4 Responses to “Mary Oliver – Spring”

  1. Anna M.on 26 Feb 2021 at 9:34 am

    Dear Ivan,

    I am sitting here, enjoyed reading Mari Oliver’s “Spring” and your fresh commentary…

    and smiled…and smiled…joyfully about the synchronicity of the moment…

    it seems we all are really, really connected already on all levels…:)

    Some hours ago, may be 2 or 3, I felt such a joyful spring smell, outer and inner, here

    is really spring, unusual warm, remembered about Vivaldi’s “Four Seasons” music,

    listened it and a thought arose spontaneously

    “I should share this spring joy with Ivan”…and

    suddenly later your “Spring” poem appeared…

    …like you have had heard my though…

    wow….isn’t that amazing! 🙂

    Did you know that the music of Vivaldi’s The Four Seasons is based on four poems written by Antonio Vivaldi?

    In the music, each “Season” consists of a three-movement concerto. Two quick-tempo outer movements frame a central slow-tempo movement.
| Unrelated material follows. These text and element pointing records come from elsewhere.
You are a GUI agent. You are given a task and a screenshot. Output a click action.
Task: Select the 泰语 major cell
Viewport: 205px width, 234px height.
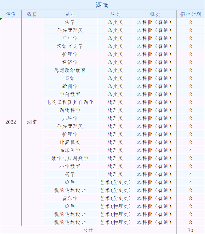[x=70, y=78]
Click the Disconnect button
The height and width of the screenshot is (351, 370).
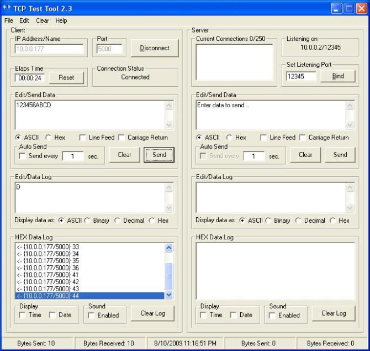point(155,48)
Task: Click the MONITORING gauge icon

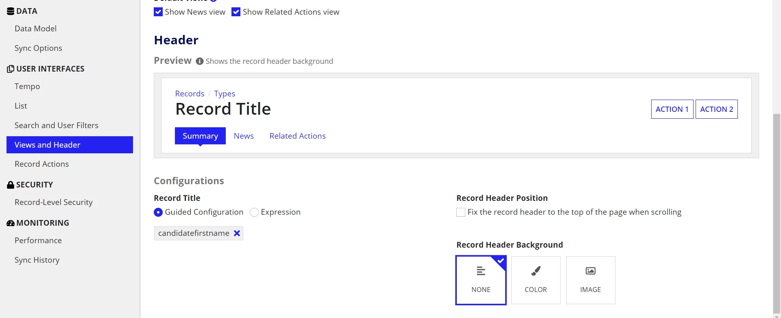Action: (11, 223)
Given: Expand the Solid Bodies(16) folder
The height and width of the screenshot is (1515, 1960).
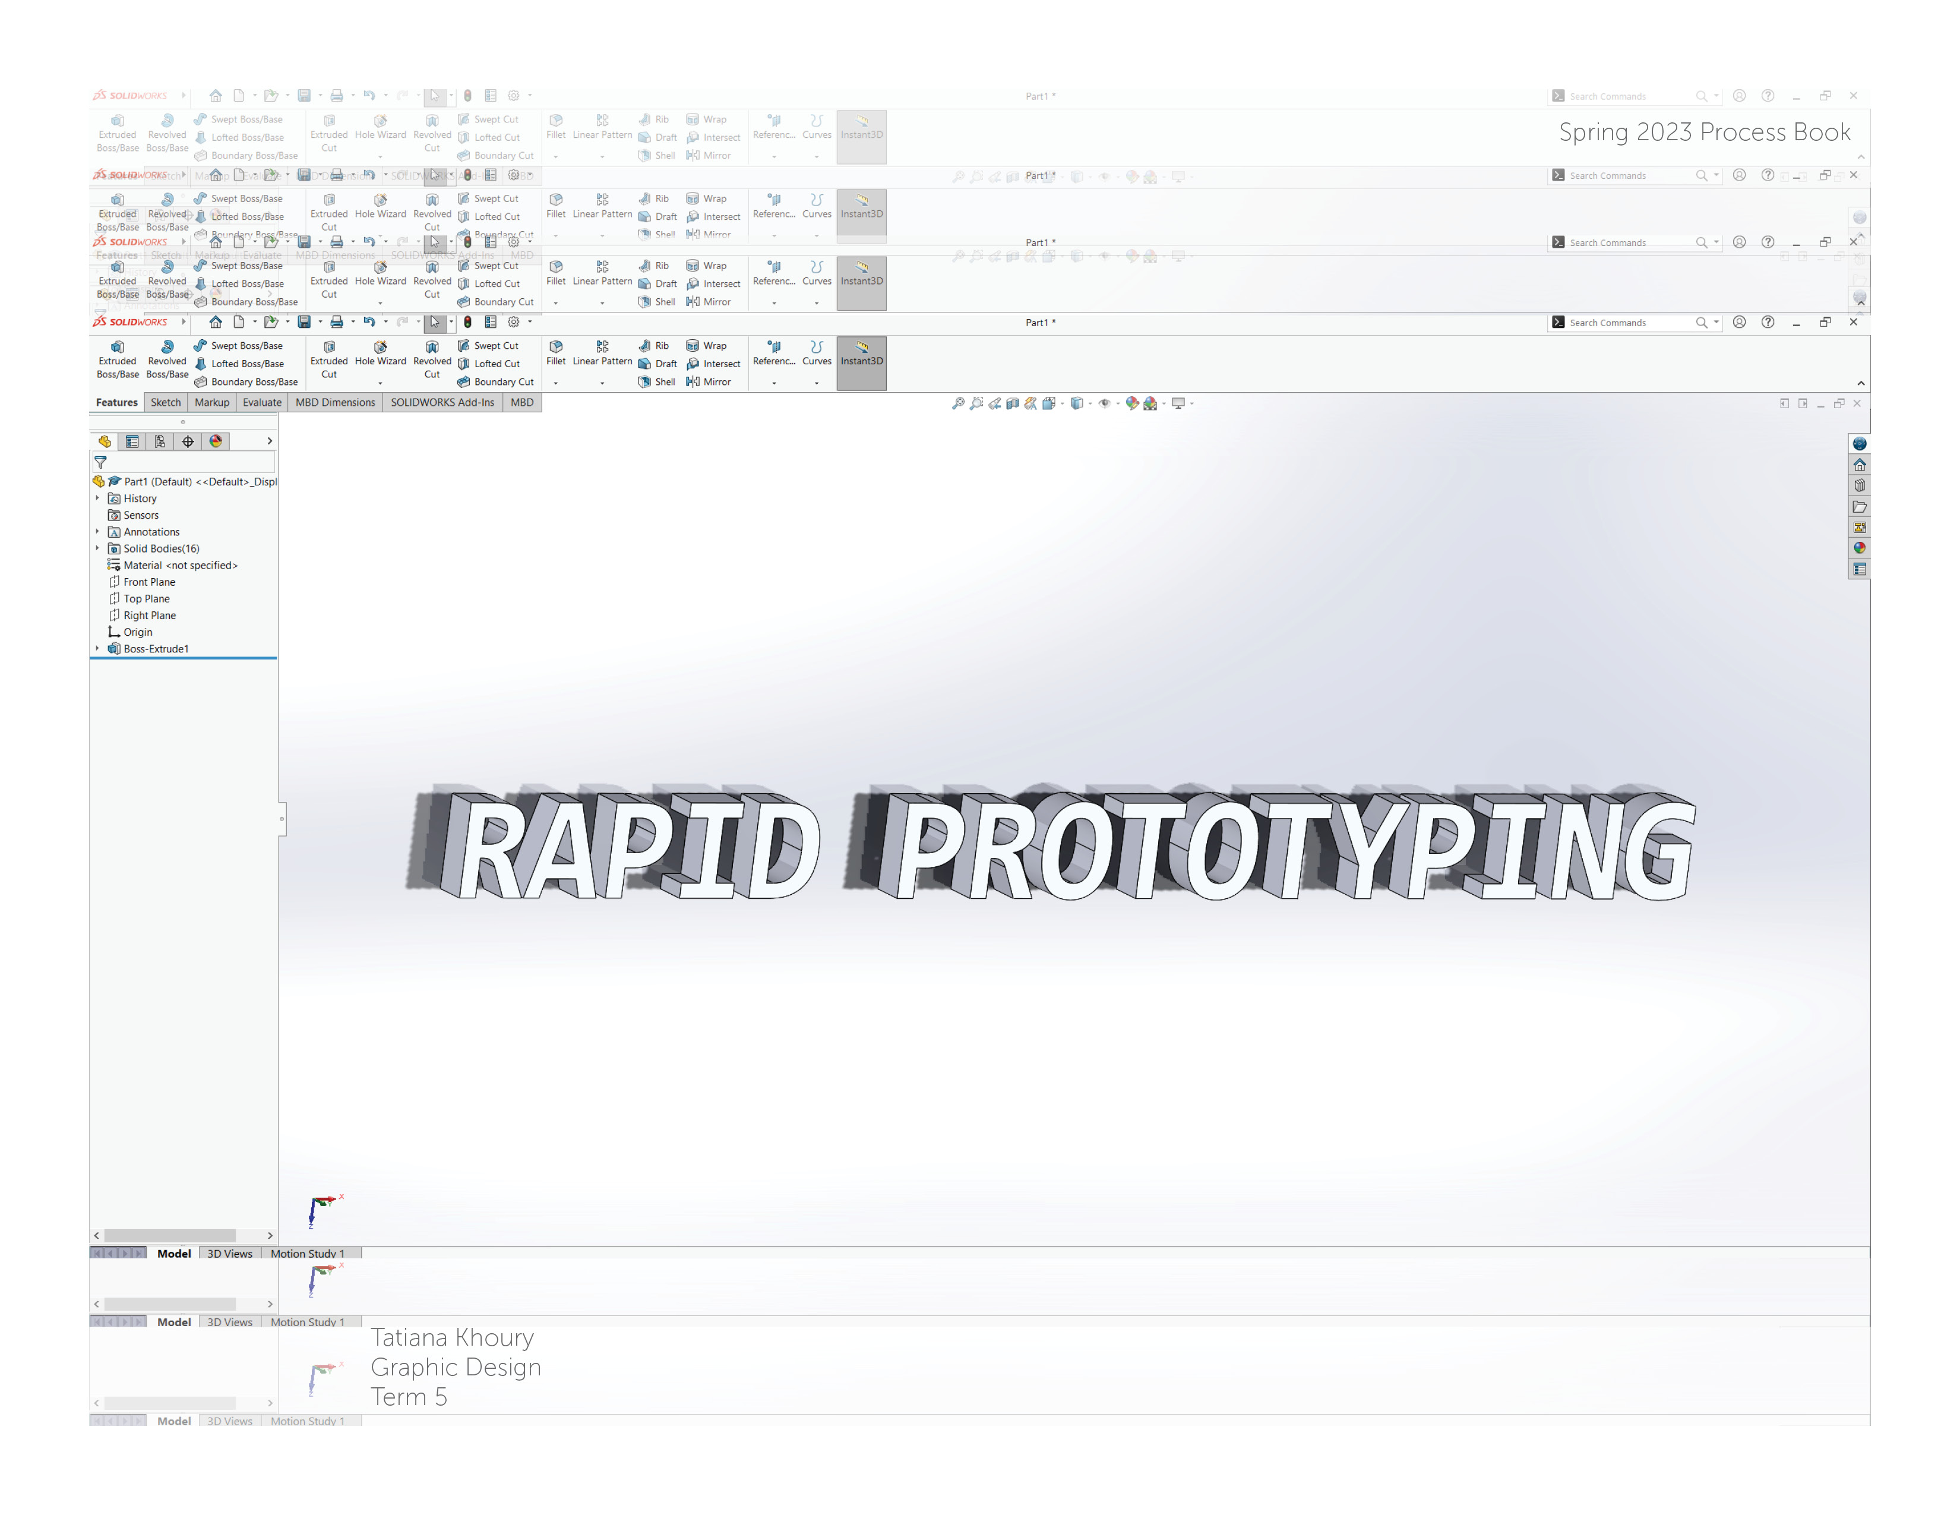Looking at the screenshot, I should 98,548.
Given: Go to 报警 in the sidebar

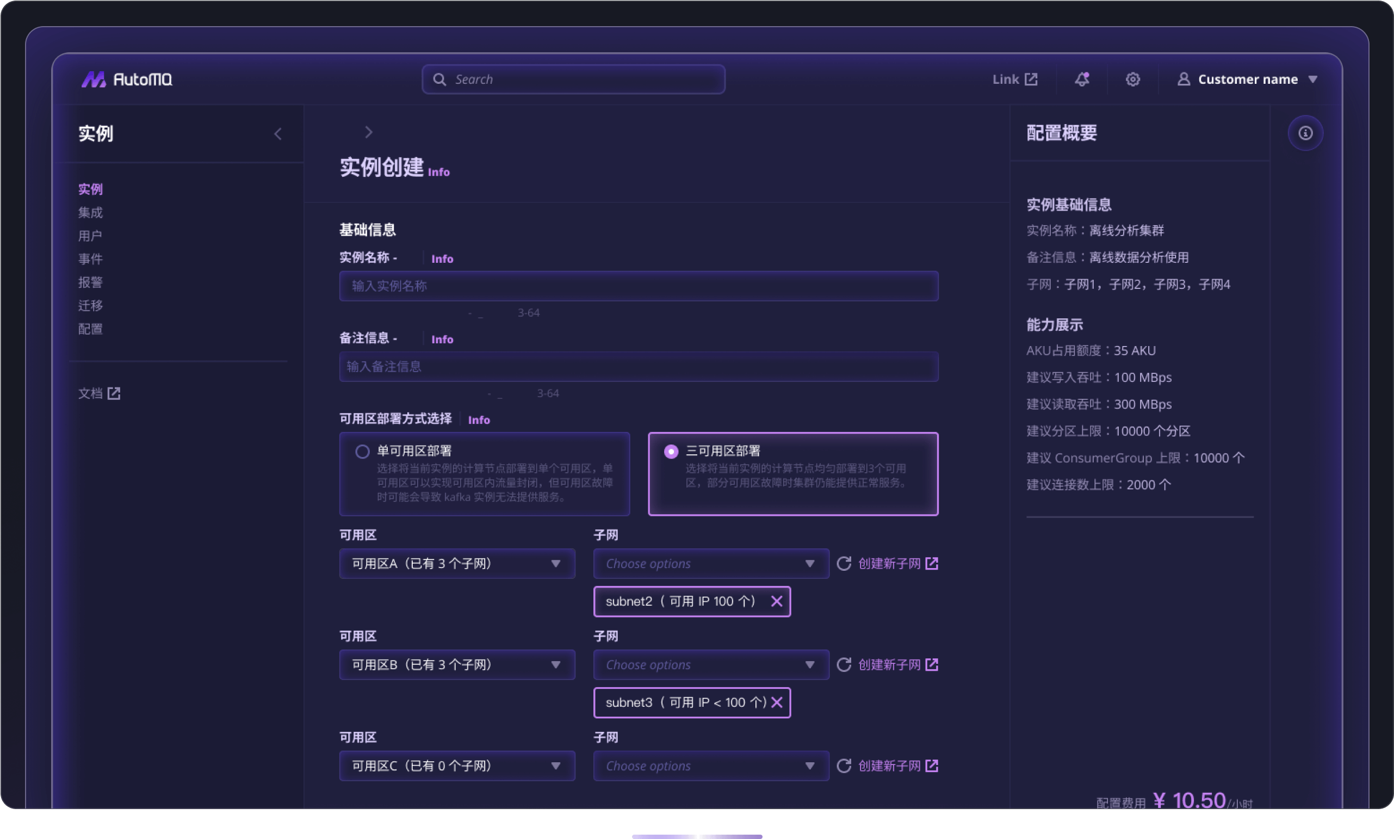Looking at the screenshot, I should (90, 282).
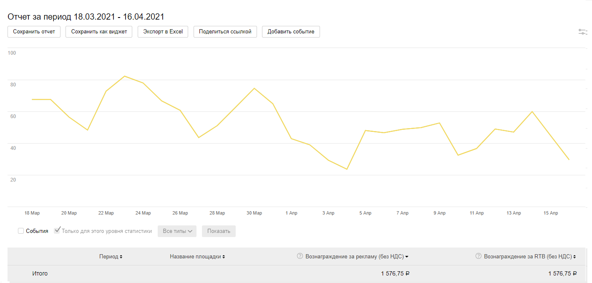Click sort arrow after Вознаграждение за рекламу
The height and width of the screenshot is (283, 592).
(407, 257)
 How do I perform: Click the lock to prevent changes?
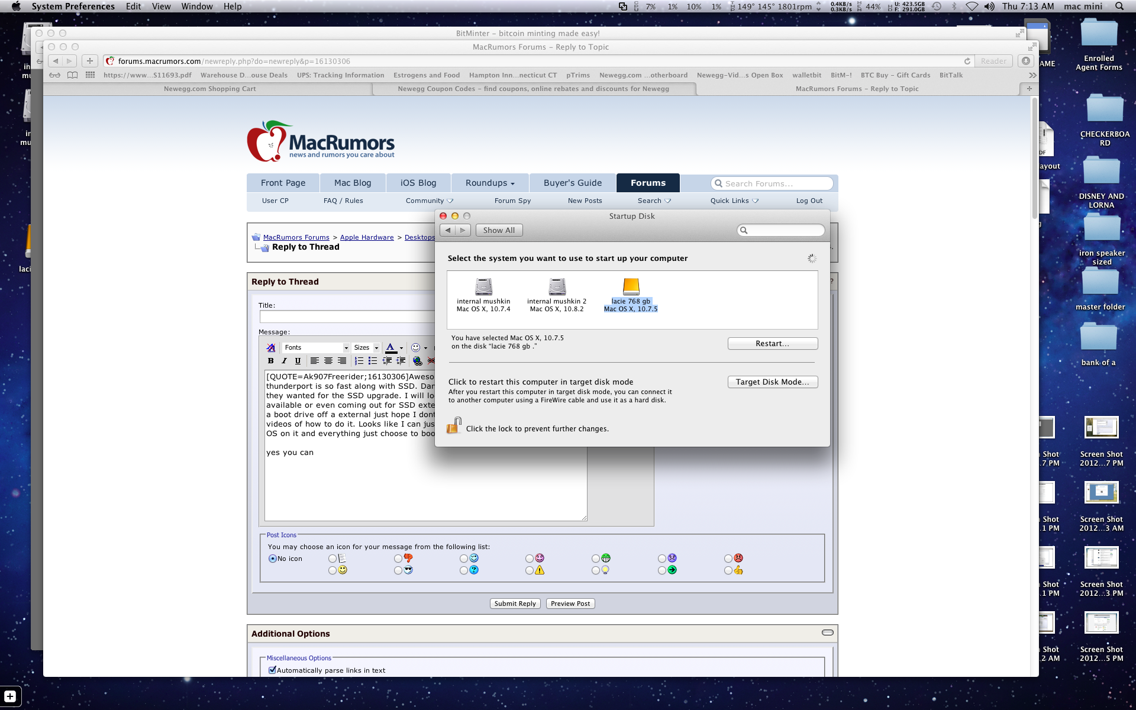(x=454, y=426)
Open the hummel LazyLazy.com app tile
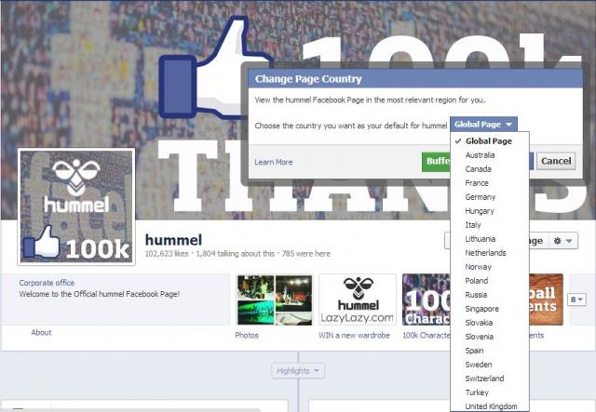 358,300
The sonnets included in the score provide a specific description of each movement.

    Enjoy the spring, the music and the poetry… and thank you!

    https://www.youtube.com/watch?v=GRxofEmo3HA

  2. Anna M.on 26 Feb 2021 at 9:39 am

    P.S. I forgot to add English version of the poem “Spring” from Vivaldi’s “Four Seasons”

    Spring – Concerto in E Major

    Allegro
    Springtime is upon us.
    The birds celebrate her return with festive song,
    and murmuring streams are softly caressed by the breezes.
    Thunderstorms, those heralds of Spring, roar, casting their dark mantle over heaven,
    Then they die away to silence, and the birds take up their charming songs once more.

    Largo
    On the flower-strewn meadow, with leafy branches rustling overhead, the goat-herd sleeps, his faithful dog beside him.

    Allegro
    Led by the festive sound of rustic bagpipes, nymphs and shepherds lightly dance beneath the brilliant canopy of spring.

  3. Surendran Krishnanon 26 Feb 2021 at 7:39 pm

    Very true you name it, brand it….you create boundaries

  4. Nasseron 01 Mar 2021 at 1:03 am

    Dear Ivan,
    I have always admired your profound deep feel and sensation of beauty and love. During last decade or so, I have enjoyed reading your timely selection of poetry like this one of Mary Oliver. In my country Iran, we are experiencing the same lovely feeling of revitalization and hope for a better brilliant future.